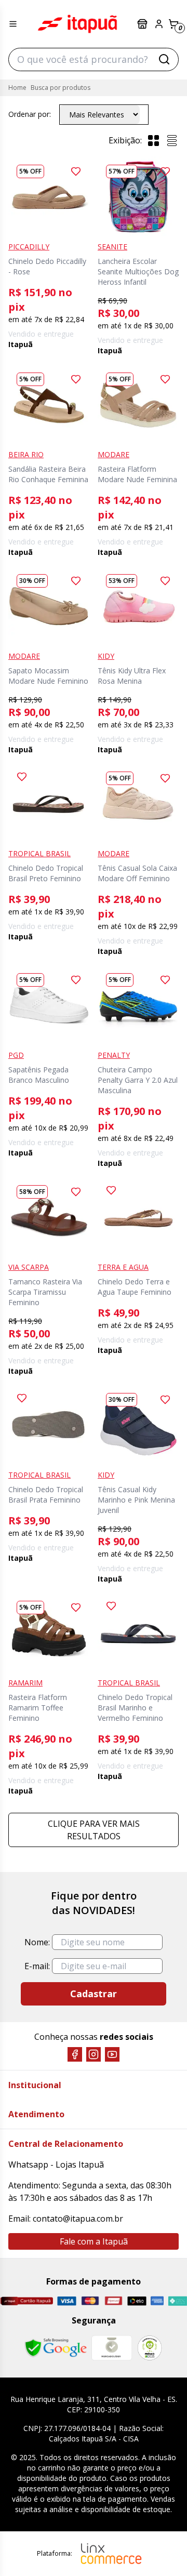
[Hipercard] (113, 2300)
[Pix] (177, 2301)
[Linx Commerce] (111, 2553)
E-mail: (37, 1966)
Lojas (143, 24)
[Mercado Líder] (111, 2348)
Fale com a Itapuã (94, 2241)
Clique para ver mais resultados (94, 1830)
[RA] (150, 2347)
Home (17, 87)
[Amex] (157, 2300)
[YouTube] (112, 2054)
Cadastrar (93, 1993)
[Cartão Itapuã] (26, 2300)
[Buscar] (164, 59)
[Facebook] (75, 2054)
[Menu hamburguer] (13, 24)
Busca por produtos (60, 87)
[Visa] (66, 2301)
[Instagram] (93, 2054)
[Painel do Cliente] (159, 24)
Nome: (37, 1942)
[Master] (90, 2300)
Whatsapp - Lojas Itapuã (56, 2164)
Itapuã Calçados (77, 24)
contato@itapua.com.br (78, 2218)
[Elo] (136, 2301)
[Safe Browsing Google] (55, 2348)
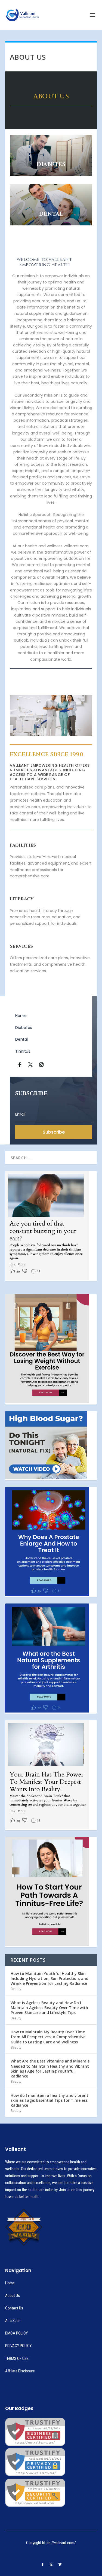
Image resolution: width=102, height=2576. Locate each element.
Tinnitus (22, 1051)
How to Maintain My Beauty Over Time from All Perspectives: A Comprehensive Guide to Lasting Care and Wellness (48, 2036)
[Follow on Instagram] (41, 1064)
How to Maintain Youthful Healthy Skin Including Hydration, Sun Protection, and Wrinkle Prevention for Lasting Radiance (49, 1978)
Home (21, 1015)
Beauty (16, 1988)
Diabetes (23, 1027)
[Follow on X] (30, 1064)
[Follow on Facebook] (19, 1064)
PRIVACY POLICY (18, 2345)
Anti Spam (13, 2320)
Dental (21, 1039)
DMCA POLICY (16, 2333)
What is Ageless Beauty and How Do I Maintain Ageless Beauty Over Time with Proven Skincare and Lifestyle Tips (49, 2007)
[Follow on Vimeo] (60, 2564)
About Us (12, 2295)
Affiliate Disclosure (20, 2371)
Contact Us (14, 2308)
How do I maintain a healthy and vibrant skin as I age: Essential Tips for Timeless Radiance (49, 2100)
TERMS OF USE (17, 2358)
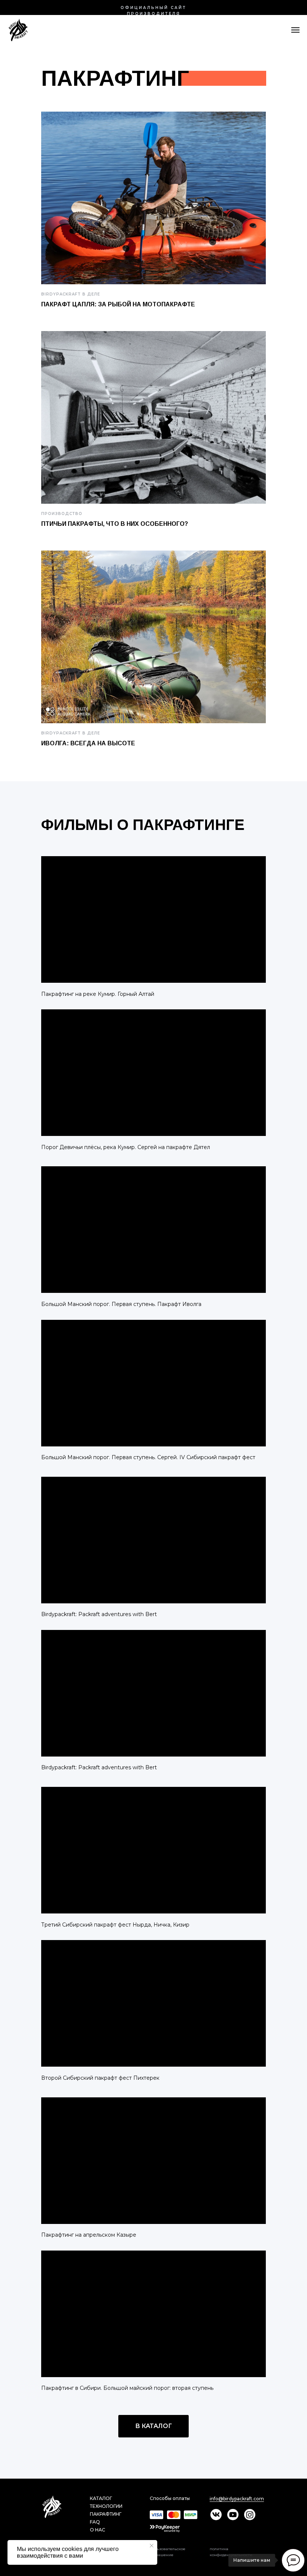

WHAT THE EXERCISE ASKS → After counting the lines above that include the word "Radiance", give only the number.

RESULT OF THE TASK → 2